TDs to take three-month holiday this summer

Richard Boyd-Barrett. Photo: Tom Burke

Kevin Doyle, Cormac McQuinn and Barry Lennon

Fianna Fáil and Fine Gael are on a collision course over Taoiseach Enda Kenny's plan to allow TDs take almost three months off over the summer.

Mr Kenny told his TDs last night the Dáil will go into recess on July 7 and will not sit again until mid-September.

This is despite the fact a new Government was only formed on May 6, more than three months after the Dáil was dissolved for the General Election. The Fine Gael parliamentary party heard that due to repair works to be carried out on Leinster House over the summer, they would not have to be back for sittings until mid-September.

However, Fianna Fáil leader Micheál Martin has indicated that his party may not support the minority government on the issue.

"It's a surprise because it hasn't been communicated to me. I think it's too early and it's too long," he said.

Mr Martin said he will be having "further discussions" on the matter with other parties "and the Government as well".

He said he had spoken to the Ceann Comhairle and the Clerk of the Dáil two weeks ago and they indicated that the Dáil would rise in the middle of July "around the 18th".

"The clerk did explain about the structural problems with the old part of Leinster House. From his perspective it required urgent remedial works in terms of securing it," Mr Martin added.

Fianna Fáil did help the Government win a vote on water charges in the Dáil last night, by abstaining on amendments made to a Sinn Féin motion.

It was the first time, apart from the election of the Taoiseach and ministers, that Fine Gael needed the help of Mr Martin's party to win a Dáil vote.

The Sinn Féin motion sought the immediate abolition of water charges and Irish Water.
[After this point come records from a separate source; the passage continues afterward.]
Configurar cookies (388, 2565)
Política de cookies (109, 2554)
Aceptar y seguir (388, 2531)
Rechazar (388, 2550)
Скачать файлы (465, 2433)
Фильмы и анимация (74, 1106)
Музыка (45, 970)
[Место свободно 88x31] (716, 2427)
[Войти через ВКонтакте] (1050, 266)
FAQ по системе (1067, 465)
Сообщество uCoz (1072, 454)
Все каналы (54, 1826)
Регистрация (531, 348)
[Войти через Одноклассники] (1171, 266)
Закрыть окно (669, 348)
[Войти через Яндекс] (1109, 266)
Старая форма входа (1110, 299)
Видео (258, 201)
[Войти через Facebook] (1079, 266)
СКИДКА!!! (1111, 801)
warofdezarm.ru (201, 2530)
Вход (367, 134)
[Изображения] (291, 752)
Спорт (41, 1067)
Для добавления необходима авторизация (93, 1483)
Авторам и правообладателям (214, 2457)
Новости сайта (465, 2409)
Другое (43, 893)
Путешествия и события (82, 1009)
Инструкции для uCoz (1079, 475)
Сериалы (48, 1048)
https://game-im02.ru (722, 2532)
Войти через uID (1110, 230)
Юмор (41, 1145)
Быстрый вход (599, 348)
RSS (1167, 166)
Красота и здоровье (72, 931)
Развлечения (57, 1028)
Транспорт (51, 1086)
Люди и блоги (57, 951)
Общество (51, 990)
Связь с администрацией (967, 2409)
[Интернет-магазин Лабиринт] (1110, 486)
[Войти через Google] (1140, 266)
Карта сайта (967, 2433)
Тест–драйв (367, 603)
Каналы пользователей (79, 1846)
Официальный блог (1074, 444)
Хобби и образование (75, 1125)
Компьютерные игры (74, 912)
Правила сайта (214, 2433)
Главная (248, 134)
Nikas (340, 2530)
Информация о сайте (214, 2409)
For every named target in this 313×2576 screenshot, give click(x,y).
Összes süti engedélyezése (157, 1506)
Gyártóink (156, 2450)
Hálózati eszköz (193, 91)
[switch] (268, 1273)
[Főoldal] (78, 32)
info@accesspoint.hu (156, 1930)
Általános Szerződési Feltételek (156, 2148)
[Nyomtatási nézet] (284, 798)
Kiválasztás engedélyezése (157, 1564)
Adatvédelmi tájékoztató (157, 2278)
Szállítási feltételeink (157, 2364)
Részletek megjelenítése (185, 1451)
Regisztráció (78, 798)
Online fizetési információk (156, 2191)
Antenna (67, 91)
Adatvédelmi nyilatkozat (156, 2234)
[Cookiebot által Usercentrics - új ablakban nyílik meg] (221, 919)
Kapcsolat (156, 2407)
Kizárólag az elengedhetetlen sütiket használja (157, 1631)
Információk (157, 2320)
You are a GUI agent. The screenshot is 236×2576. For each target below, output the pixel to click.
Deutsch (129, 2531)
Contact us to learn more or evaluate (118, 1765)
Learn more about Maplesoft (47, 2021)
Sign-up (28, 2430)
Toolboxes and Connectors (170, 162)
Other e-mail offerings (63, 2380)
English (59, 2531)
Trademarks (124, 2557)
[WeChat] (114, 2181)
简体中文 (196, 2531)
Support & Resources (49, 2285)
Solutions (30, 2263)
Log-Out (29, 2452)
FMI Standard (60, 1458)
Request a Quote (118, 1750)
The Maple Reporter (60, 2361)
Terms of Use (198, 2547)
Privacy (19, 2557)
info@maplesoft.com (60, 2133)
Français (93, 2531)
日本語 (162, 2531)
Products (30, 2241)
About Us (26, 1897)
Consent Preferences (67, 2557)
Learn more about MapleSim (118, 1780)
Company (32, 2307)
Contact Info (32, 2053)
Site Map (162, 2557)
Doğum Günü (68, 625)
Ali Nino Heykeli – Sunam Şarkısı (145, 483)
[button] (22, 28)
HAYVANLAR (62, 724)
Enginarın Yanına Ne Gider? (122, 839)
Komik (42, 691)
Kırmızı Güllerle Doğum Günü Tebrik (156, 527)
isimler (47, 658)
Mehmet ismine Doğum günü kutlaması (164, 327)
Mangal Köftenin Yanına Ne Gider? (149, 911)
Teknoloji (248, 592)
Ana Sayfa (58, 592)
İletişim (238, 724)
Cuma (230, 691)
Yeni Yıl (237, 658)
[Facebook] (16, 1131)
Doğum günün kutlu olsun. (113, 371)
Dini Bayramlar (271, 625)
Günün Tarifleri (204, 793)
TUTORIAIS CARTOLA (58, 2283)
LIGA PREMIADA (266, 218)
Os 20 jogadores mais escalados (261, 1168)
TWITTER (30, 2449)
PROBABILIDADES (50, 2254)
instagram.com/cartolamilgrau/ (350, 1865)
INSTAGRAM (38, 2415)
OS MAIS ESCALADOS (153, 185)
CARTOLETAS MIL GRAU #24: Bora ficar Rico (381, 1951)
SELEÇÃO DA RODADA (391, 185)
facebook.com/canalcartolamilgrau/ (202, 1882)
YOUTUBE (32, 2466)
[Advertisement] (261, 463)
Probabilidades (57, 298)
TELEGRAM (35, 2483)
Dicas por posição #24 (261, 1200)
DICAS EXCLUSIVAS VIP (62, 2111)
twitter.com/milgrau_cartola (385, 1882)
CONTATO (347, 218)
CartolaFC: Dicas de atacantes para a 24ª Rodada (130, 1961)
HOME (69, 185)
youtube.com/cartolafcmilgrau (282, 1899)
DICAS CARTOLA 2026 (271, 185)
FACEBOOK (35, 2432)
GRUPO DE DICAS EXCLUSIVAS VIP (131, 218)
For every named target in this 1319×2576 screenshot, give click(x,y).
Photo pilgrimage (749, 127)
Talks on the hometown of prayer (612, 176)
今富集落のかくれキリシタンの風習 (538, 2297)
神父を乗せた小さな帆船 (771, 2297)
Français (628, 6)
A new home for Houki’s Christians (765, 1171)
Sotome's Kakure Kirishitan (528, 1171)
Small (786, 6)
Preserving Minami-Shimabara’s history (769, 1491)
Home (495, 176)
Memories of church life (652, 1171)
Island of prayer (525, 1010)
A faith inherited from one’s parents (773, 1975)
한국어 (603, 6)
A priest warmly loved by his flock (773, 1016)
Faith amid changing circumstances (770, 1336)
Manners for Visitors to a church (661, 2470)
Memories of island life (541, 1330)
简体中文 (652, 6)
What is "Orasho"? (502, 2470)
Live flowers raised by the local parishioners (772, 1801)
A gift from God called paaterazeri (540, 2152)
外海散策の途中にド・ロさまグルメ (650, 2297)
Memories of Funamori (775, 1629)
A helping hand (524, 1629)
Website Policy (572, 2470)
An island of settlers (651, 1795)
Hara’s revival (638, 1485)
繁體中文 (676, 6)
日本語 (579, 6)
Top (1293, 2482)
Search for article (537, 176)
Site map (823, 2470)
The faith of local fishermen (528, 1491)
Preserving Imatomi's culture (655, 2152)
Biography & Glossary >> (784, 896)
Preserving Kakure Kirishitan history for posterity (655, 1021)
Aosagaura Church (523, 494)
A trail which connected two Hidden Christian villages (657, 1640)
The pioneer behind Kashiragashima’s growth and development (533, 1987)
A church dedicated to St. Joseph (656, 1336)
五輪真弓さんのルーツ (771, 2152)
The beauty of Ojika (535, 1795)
But the Government won the vote by 59 to 38.

The Anti-Austerity Alliance's Richard Boyd-Barrett attacked Fianna Fáil for abandoning its "General Election promises" to scrap the body.

He said the motion specifically matched the wording of Fianna Fáil's pre-election pledges.

Earlier, outside Leinster House, Paul Murphy criticised a number of Independent TDs in Government in front of 200 anti-Irish Water around protesters.

"We already know the motion is unlikely to pass because political forces who were voted on a platform to end water charges and Irish Water are going to vote against or abstain," Mr Murphy said.

"That goes for John Halligan, that goes for Katherine Zappone, that goes for Finian McGrath and that goes for Fianna Fáil."

Public Expenditure Minister Paschal Donohoe hit out at Opposition TDs for tabling the bill.

"There has to be evidence of a new attitude to make new politics work... This (vote) is nothing about water, nothing about water services."

He said the motion was "the worst of old politics masquerading as something new".